Пастернак же здесь — свой с самого начала, он органическая часть этих пейзажей и наследник этой культуры, ему ничего не надо покупать ценой жизни — все падает в руки. Жизнь — его сестра, страна — его возлюбленная; что до Маяковского, то и страна, и возлюбленная относились к нему примерно одинаково — тирански, капризно,— и в конце концов отвергли; а взаимопонимания с сестрами у него никогда не было.
Стрельников стреляется не потому, что революция обманула,— это следствие, а не причина; гибнет он потому, что Лара никогда не станет принадлежать ему по-настоящему; есть вещи, которые с бою не берутся.
«Мы приняли жизнь, как военный поход, мы камни ворочали ради тех, кого любили»…
«Ах, как хороша она была девочкой, гимназисткой!»
Хороша, да не про тебя. Никакой военный поход этого не исправит. И тот, кому жизнь была сестрой, никогда не поймет того, кому сестрой была смерть.
Глава XVII. В зеркалах: Цветаева
1
Пастернак, как мы помним, горько себя корил за то, что мало общался с Цветаевой в Москве. Между тем оба не принадлежали к узкому кругу востребованных литераторов, которые волей-неволей постоянно встречаются на вечерах, чтениях, в журналах и пр. Пастернак был членом маргинальной группировки футуристов, Цветаева вовсе ни к кому не присоединялась. Возможностей встретиться было немного. Первая встреча, уже упоминавшаяся здесь, состоялась у Цетлина-Амари в конце января 1918 года. Вторая — по крайней мере из тех, которые Цветаева запомнила,— была год спустя, когда Пастернак нес продавать «Историю России с древнейших времен» С.Соловьева. Третья — еще год спустя, когда Цветаева в Союзе писателей читала «Царь-девицу», и Пастернак оценил ее способ подавать фабулу «разъединенно, отдельными взрывами». Четвертый разговор относился к осени двадцать первого года — Пастернак отнес Цветаевой в Борисоглебский письмо Эренбурга, что-то темно говорил о том, что ему не пишется, что он чувствует себя как на середине реки, берегов которой не видно. Эту встречу запомнил и он: загроможденная квартира Цветаевой и ее отрывистая речь («Ночей не сплю. Здесь что ни вещь, то быль») попали в «Спекторского». Наконец, 11 апреля 1922 года Пастернак и Цветаева обменялись несколькими словами на похоронах Татьяны Скрябиной, вдовы композитора. Пастернак передал Цветаевой мнение Маяковского о ее книге: ему понравилось. «Это была большая радость… Я — правда — просияла внутри».
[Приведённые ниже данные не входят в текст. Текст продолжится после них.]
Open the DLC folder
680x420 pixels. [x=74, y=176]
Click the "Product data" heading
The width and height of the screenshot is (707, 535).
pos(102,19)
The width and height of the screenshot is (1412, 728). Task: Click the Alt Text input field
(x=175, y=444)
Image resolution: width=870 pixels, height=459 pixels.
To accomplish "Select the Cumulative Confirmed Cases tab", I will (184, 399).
Они почти не знали стихов друг друга. Пастернак начал читать Цветаеву с подачи жены Локса.
«В нее надо было вчитаться. Когда я это сделал, я ахнул от открывшейся мне бездны чистоты и силы. Ничего подобного нигде кругом не существовало. Сокращу рассуждения. Не возьму греха на душу, если скажу. За вычетом Анненского и Блока и с некоторыми ограничениями Андрея Белого, ранняя Цветаева была тем самым, чем хотели быть и не могли все остальные символисты, вместе взятые. Это сказано в «Людях и положениях»».
Письмо Пастернака к Цветаевой от 14 июня 1922 года полно восторгов: «дорогой, золотой, несравненный поэт». Она в ответ честно призналась, что знает всего пять-шесть его стихотворений, в которых ценит «дребезг, щебет», удар:
«Все только намечено — остриями!— и, не дав опомниться — дальше. Поэзия умыслов — согласны?»
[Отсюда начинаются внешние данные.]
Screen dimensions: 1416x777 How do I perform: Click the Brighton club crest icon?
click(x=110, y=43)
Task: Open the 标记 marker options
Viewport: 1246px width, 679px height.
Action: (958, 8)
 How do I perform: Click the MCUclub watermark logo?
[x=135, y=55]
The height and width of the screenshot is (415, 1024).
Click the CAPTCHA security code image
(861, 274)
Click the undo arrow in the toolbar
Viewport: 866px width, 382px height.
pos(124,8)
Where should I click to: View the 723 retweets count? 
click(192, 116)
Он послал ей «Сестру» и вызвал восторженный отзыв — рецензию «Световой ливень». По его письмам она очень быстро и точно представила его себе, как умела, может быть, только она — по слову, по намеку, по почерку, при том, что очень многого в его письмах попросту не понимала (и кто бы понял?). Она не могла его себе представить в жизни, в быту: «Вы точно вместо себя посылаете в жизнь свою тень, давая ей все полномочия» (это подчеркнуто, сама Цветаева придавала исключительное значение этому определению,— и надо признать, что точнее о Пастернаке никто еще не писал. Он в самом деле делегировал все полномочия своему бледному двойнику, действовавшему почти машинально,— а сам соприкасался с реальностью без особой охоты). Но зато —
«Вы первый поэт, которого я — за жизнь — вижу. Каторжного клейма поэта я ни на одном не видела: это жжет за версту! И я так же спокойно ручаюсь за завтрашний день Пастернака, как за вчерашний Байрона. (Кстати: внезапное озарение: Вы будете очень старым, Вам предстоит долгое восхождение…)».